Turn the listing below into a JSON list of strings, one string per line, skipping any blank lines.

◇ ◇ ◇

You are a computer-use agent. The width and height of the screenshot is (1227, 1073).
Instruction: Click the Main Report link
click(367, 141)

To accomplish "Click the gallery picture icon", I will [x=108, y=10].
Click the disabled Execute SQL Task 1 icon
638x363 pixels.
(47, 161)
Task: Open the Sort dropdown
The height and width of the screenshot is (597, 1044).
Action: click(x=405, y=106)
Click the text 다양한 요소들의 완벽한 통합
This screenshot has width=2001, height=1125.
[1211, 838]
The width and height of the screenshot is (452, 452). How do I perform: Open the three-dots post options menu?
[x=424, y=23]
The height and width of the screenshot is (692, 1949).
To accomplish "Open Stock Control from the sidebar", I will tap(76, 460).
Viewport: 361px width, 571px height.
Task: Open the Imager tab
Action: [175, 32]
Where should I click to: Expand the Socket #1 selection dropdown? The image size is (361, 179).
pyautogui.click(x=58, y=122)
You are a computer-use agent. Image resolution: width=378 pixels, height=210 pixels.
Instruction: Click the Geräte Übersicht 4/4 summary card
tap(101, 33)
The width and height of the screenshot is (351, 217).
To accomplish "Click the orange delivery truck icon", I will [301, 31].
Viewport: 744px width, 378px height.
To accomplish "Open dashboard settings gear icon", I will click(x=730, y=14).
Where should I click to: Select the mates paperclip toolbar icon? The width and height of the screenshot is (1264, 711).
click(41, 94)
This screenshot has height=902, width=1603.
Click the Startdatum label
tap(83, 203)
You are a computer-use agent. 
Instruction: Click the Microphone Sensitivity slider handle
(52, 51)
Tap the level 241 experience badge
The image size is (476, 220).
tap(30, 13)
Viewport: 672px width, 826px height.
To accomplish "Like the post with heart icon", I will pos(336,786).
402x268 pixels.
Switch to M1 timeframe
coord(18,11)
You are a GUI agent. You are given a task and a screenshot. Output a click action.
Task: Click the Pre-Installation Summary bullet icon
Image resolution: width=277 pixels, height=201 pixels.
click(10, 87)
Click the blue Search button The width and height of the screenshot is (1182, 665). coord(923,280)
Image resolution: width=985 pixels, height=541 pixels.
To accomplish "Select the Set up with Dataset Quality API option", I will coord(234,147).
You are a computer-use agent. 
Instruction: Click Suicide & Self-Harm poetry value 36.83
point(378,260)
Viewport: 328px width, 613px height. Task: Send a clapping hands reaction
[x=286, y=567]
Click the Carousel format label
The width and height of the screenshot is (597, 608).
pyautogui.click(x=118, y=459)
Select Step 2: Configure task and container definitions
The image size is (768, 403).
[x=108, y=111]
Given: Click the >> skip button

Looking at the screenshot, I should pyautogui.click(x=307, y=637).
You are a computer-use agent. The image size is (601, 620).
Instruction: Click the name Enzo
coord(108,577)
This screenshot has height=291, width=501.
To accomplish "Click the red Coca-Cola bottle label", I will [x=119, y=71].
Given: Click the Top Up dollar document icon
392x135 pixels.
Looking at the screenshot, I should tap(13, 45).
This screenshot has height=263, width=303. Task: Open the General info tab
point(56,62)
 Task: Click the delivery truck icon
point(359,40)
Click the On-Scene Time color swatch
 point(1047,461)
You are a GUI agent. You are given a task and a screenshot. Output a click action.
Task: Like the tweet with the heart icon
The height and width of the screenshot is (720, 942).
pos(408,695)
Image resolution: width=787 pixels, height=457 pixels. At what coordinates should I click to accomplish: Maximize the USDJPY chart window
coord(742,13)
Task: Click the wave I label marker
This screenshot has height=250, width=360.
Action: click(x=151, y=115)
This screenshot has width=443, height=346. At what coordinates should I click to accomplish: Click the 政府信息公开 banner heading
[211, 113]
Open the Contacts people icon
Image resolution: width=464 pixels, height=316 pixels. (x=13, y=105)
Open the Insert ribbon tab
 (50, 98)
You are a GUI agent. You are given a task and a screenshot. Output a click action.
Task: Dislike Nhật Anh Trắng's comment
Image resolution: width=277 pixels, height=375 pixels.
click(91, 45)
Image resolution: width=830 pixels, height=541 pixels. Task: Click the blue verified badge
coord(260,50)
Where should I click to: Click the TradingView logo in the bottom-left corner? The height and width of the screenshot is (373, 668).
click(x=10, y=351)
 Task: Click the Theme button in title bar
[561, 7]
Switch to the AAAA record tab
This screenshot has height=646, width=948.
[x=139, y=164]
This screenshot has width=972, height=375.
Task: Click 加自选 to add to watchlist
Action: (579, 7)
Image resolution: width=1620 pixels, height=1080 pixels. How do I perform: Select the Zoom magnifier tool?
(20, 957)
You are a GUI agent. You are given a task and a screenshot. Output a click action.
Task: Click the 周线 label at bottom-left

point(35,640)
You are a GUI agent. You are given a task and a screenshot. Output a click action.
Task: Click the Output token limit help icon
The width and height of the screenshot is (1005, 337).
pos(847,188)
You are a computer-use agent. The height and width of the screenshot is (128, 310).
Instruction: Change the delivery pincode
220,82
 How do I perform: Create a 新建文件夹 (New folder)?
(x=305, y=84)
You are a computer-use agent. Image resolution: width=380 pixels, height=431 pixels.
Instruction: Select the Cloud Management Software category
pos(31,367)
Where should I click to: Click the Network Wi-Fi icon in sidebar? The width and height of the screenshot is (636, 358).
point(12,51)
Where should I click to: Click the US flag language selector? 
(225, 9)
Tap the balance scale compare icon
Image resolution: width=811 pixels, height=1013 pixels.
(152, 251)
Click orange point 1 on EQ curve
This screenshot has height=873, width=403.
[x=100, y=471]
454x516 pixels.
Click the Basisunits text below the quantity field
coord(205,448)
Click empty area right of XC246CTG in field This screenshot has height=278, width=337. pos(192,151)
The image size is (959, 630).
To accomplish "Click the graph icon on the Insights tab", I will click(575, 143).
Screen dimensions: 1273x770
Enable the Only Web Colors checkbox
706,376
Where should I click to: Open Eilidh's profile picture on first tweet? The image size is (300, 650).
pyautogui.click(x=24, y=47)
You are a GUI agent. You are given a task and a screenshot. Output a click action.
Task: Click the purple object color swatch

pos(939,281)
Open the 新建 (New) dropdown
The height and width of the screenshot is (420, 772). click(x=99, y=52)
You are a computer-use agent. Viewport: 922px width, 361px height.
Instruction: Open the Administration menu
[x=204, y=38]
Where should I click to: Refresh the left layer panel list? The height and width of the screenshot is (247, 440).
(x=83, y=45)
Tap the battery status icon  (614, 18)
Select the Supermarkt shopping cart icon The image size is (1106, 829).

◇ ◇ ◇

Response to this task:
[
  "You are a computer-use agent. The width and height of the screenshot is (1227, 1073).",
  "Instruction: Click the Main Report link",
  "click(367, 141)",
  "To accomplish \"Click the gallery picture icon\", I will [x=108, y=10].",
  "Click the disabled Execute SQL Task 1 icon",
  "638x363 pixels.",
  "(47, 161)",
  "Task: Open the Sort dropdown",
  "The height and width of the screenshot is (597, 1044).",
  "Action: click(x=405, y=106)",
  "Click the text 다양한 요소들의 완벽한 통합",
  "This screenshot has width=2001, height=1125.",
  "[1211, 838]",
  "The width and height of the screenshot is (452, 452). How do I perform: Open the three-dots post options menu?",
  "[x=424, y=23]",
  "The height and width of the screenshot is (692, 1949).",
  "To accomplish \"Open Stock Control from the sidebar\", I will tap(76, 460).",
  "Viewport: 361px width, 571px height.",
  "Task: Open the Imager tab",
  "Action: [175, 32]",
  "Where should I click to: Expand the Socket #1 selection dropdown? The image size is (361, 179).",
  "pyautogui.click(x=58, y=122)",
  "You are a computer-use agent. Image resolution: width=378 pixels, height=210 pixels.",
  "Instruction: Click the Geräte Übersicht 4/4 summary card",
  "tap(101, 33)",
  "The width and height of the screenshot is (351, 217).",
  "To accomplish \"Click the orange delivery truck icon\", I will [301, 31].",
  "Viewport: 744px width, 378px height.",
  "To accomplish \"Open dashboard settings gear icon\", I will click(x=730, y=14).",
  "Where should I click to: Select the mates paperclip toolbar icon? The width and height of the screenshot is (1264, 711).",
  "click(41, 94)",
  "This screenshot has height=902, width=1603.",
  "Click the Startdatum label",
  "tap(83, 203)",
  "You are a computer-use agent. ",
  "Instruction: Click the Microphone Sensitivity slider handle",
  "(52, 51)",
  "Tap the level 241 experience badge",
  "The image size is (476, 220).",
  "tap(30, 13)",
  "Viewport: 672px width, 826px height.",
  "To accomplish \"Like the post with heart icon\", I will pos(336,786).",
  "402x268 pixels.",
  "Switch to M1 timeframe",
  "coord(18,11)",
  "You are a GUI agent. You are given a task and a screenshot. Output a click action.",
  "Task: Click the Pre-Installation Summary bullet icon",
  "Image resolution: width=277 pixels, height=201 pixels.",
  "click(10, 87)",
  "Click the blue Search button The width and height of the screenshot is (1182, 665). coord(923,280)",
  "Image resolution: width=985 pixels, height=541 pixels.",
  "To accomplish \"Select the Set up with Dataset Quality API option\", I will coord(234,147).",
  "You are a computer-use agent. ",
  "Instruction: Click Suicide & Self-Harm poetry value 36.83",
  "point(378,260)",
  "Viewport: 328px width, 613px height. Task: Send a clapping hands reaction",
  "[x=286, y=567]",
  "Click the Carousel format label",
  "The width and height of the screenshot is (597, 608).",
  "pyautogui.click(x=118, y=459)",
  "Select Step 2: Configure task and container definitions",
  "The image size is (768, 403).",
  "[x=108, y=111]",
  "Given: Click the >> skip button",
  "Looking at the screenshot, I should pyautogui.click(x=307, y=637).",
  "You are a computer-use agent. The image size is (601, 620).",
  "Instruction: Click the name Enzo",
  "coord(108,577)",
  "This screenshot has height=291, width=501.",
  "To accomplish \"Click the red Coca-Cola bottle label\", I will [x=119, y=71].",
  "Given: Click the Top Up dollar document icon",
  "392x135 pixels.",
  "Looking at the screenshot, I should tap(13, 45).",
  "This screenshot has height=263, width=303. Task: Open the General info tab",
  "point(56,62)",
  " Task: Click the delivery truck icon",
  "point(359,40)",
  "Click the On-Scene Time color swatch",
  " point(1047,461)",
  "You are a GUI agent. You are given a task and a screenshot. Output a click action.",
  "Task: Like the tweet with the heart icon",
  "The height and width of the screenshot is (720, 942).",
  "pos(408,695)",
  "Image resolution: width=787 pixels, height=457 pixels. At what coordinates should I click to accomplish: Maximize the USDJPY chart window",
  "coord(742,13)",
  "Task: Click the wave I label marker",
  "This screenshot has height=250, width=360.",
  "Action: click(x=151, y=115)",
  "This screenshot has width=443, height=346. At what coordinates should I click to accomplish: Click the 政府信息公开 banner heading",
  "[211, 113]",
  "Open the Contacts people icon",
  "Image resolution: width=464 pixels, height=316 pixels. (x=13, y=105)",
  "Open the Insert ribbon tab",
  " (50, 98)",
  "You are a GUI agent. You are given a task and a screenshot. Output a click action.",
  "Task: Dislike Nhật Anh Trắng's comment",
  "Image resolution: width=277 pixels, height=375 pixels.",
  "click(91, 45)",
  "Image resolution: width=830 pixels, height=541 pixels. Task: Click the blue verified badge",
  "coord(260,50)",
  "Where should I click to: Click the TradingView logo in the bottom-left corner? The height and width of the screenshot is (373, 668).",
  "click(x=10, y=351)",
  " Task: Click the Theme button in title bar",
  "[561, 7]",
  "Switch to the AAAA record tab",
  "This screenshot has height=646, width=948.",
  "[x=139, y=164]",
  "This screenshot has width=972, height=375.",
  "Task: Click 加自选 to add to watchlist",
  "Action: (579, 7)",
  "Image resolution: width=1620 pixels, height=1080 pixels. How do I perform: Select the Zoom magnifier tool?",
  "(20, 957)",
  "You are a GUI agent. You are given a task and a screenshot. Output a click action.",
  "Task: Click the 周线 label at bottom-left",
  "point(35,640)",
  "You are a GUI agent. You are given a task and a screenshot. Output a click action.",
  "Task: Click the Output token limit help icon",
  "The width and height of the screenshot is (1005, 337).",
  "pos(847,188)",
  "You are a computer-use agent. The height and width of the screenshot is (128, 310).",
  "Instruction: Change the delivery pincode",
  "220,82",
  " How do I perform: Create a 新建文件夹 (New folder)?",
  "(x=305, y=84)",
  "You are a computer-use agent. Image resolution: width=380 pixels, height=431 pixels.",
  "Instruction: Select the Cloud Management Software category",
  "pos(31,367)",
  "Where should I click to: Click the Network Wi-Fi icon in sidebar? The width and height of the screenshot is (636, 358).",
  "point(12,51)",
  "Where should I click to: Click the US flag language selector? ",
  "(225, 9)",
  "Tap the balance scale compare icon",
  "Image resolution: width=811 pixels, height=1013 pixels.",
  "(152, 251)",
  "Click orange point 1 on EQ curve",
  "This screenshot has height=873, width=403.",
  "[x=100, y=471]",
  "454x516 pixels.",
  "Click the Basisunits text below the quantity field",
  "coord(205,448)",
  "Click empty area right of XC246CTG in field This screenshot has height=278, width=337. pos(192,151)",
  "The image size is (959, 630).",
  "To accomplish \"Click the graph icon on the Insights tab\", I will click(575, 143).",
  "Screen dimensions: 1273x770",
  "Enable the Only Web Colors checkbox",
  "706,376",
  "Where should I click to: Open Eilidh's profile picture on first tweet? The image size is (300, 650).",
  "pyautogui.click(x=24, y=47)",
  "You are a GUI agent. You are given a task and a screenshot. Output a click action.",
  "Task: Click the purple object color swatch",
  "pos(939,281)",
  "Open the 新建 (New) dropdown",
  "The height and width of the screenshot is (420, 772). click(x=99, y=52)",
  "You are a computer-use agent. Viewport: 922px width, 361px height.",
  "Instruction: Open the Administration menu",
  "[x=204, y=38]",
  "Where should I click to: Refresh the left layer panel list? The height and width of the screenshot is (247, 440).",
  "(x=83, y=45)",
  "Tap the battery status icon  (614, 18)",
  "Select the Supermarkt shopping cart icon The image size is (1106, 829)."
]